## WHAT IS REQUIRED
Show every line of the data below that includes the word "header".

Collected data entries:
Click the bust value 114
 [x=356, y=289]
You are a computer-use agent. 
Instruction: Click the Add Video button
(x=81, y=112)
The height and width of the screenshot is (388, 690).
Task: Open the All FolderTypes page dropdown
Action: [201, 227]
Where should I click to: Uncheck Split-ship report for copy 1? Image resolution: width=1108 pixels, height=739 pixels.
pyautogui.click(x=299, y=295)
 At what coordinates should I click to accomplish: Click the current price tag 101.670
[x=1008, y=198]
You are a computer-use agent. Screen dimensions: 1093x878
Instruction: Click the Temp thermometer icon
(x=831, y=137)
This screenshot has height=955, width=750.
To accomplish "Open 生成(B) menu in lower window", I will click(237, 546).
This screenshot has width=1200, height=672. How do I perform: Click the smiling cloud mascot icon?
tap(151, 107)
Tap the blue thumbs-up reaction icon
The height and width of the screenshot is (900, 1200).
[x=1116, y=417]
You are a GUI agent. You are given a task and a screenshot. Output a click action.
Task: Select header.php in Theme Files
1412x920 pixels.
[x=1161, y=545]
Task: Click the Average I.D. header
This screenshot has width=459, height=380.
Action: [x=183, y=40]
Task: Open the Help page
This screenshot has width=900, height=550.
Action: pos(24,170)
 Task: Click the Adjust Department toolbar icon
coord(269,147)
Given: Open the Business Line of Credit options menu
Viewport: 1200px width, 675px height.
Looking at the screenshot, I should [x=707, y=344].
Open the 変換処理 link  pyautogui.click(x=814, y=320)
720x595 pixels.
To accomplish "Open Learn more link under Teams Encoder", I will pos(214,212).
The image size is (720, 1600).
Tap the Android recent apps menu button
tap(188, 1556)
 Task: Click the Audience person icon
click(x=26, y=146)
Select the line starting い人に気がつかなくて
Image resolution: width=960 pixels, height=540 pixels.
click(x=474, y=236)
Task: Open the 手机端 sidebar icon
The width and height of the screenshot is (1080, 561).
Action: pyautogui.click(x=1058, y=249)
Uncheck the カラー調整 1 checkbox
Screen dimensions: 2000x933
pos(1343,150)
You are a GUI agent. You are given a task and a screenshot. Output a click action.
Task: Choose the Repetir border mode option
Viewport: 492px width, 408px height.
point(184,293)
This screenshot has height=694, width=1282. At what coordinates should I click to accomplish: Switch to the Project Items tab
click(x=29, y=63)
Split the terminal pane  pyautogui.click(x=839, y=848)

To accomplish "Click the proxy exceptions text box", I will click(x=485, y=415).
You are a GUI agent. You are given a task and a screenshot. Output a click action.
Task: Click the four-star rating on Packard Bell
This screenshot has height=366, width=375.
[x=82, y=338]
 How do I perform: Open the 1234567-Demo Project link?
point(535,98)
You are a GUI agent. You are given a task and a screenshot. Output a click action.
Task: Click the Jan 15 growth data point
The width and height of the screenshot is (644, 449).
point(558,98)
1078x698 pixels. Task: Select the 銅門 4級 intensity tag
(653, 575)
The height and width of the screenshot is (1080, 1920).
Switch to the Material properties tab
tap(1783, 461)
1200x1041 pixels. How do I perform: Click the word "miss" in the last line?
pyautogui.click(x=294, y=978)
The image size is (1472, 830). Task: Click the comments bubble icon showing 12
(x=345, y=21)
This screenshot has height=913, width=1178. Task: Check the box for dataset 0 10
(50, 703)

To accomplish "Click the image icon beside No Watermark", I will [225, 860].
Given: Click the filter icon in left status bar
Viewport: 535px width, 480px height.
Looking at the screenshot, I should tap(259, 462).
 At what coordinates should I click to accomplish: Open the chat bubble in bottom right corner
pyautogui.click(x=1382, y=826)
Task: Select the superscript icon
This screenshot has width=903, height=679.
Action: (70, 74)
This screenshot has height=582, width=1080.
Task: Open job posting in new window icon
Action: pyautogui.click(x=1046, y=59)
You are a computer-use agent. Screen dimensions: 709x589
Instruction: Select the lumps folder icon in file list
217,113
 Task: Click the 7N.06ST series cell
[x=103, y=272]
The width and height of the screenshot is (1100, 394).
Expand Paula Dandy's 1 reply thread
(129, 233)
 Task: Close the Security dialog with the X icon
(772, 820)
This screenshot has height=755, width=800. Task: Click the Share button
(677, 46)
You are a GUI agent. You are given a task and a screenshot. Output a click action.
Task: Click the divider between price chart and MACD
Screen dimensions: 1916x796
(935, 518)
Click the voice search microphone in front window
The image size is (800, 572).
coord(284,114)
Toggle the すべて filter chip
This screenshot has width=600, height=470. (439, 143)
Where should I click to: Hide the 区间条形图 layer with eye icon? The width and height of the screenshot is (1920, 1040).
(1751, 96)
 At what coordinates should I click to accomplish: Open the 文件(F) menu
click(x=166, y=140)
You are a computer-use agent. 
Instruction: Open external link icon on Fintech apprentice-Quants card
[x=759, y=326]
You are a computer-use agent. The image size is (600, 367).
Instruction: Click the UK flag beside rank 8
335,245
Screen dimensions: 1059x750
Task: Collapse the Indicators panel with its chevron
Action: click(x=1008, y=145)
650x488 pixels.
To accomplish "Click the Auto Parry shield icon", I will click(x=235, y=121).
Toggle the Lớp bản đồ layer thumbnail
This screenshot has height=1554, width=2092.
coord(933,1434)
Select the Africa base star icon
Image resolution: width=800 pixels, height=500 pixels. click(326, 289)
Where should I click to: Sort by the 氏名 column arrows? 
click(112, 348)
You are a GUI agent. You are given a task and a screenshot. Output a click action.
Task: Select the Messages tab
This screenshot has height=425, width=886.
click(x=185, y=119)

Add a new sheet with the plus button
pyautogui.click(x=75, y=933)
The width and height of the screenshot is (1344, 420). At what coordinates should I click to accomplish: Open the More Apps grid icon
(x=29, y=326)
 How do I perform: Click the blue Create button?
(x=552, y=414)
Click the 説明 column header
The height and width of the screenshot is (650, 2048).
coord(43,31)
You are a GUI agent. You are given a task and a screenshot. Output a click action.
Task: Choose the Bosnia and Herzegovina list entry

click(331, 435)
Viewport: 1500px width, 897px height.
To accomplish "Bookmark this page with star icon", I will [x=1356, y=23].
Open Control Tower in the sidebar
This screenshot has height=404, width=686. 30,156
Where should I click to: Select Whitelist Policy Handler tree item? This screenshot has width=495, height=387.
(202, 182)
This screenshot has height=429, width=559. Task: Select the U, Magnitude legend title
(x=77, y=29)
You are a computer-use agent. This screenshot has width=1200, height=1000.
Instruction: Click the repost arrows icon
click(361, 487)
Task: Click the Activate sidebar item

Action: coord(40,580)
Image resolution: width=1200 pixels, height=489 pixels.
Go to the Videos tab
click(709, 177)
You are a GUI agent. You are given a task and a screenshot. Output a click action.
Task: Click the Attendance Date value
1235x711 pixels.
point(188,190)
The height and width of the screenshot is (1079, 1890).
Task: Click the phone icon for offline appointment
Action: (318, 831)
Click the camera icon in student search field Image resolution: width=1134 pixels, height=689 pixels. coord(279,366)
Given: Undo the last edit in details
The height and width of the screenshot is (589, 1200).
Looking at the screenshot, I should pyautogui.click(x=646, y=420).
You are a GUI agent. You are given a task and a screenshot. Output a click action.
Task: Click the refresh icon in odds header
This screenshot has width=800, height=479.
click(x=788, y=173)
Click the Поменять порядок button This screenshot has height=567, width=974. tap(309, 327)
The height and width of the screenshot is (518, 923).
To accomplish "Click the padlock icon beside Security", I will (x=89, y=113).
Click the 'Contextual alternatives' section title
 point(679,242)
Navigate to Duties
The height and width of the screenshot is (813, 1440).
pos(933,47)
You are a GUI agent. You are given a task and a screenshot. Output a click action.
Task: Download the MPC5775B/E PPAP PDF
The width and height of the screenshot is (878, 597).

## WRITTEN ANSWER
Task: Select header.php in Theme Files
Task: Click the Average I.D. header
Click the 説明 column header
Task: Click the refresh icon in odds header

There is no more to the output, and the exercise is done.